Saved entries:
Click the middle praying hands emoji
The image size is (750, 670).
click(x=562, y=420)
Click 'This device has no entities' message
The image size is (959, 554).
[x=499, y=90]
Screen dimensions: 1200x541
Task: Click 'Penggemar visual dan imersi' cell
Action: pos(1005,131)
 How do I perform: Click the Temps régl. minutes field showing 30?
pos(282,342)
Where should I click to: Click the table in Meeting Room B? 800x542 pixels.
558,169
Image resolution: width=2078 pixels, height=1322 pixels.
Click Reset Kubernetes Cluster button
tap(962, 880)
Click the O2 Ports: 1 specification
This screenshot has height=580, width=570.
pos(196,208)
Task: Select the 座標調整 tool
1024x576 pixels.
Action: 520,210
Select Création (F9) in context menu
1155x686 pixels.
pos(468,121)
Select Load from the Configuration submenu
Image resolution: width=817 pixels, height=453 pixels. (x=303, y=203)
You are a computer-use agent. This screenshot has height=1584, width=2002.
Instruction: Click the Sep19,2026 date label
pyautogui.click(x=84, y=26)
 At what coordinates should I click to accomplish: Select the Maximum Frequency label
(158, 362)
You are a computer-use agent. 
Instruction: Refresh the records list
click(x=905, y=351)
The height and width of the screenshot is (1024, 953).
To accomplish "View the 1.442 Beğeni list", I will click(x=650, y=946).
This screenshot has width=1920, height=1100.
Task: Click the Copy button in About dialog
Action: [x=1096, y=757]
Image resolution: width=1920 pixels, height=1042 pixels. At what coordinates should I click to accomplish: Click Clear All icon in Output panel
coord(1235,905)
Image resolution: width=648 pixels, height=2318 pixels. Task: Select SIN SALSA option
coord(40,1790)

• Task to complete
I need each line of the entries that holds the string "computer" located and copied.

• Response to the task
You are a computer-use agent. This screenshot has height=1584, width=2002.
You are a computer-use agent. 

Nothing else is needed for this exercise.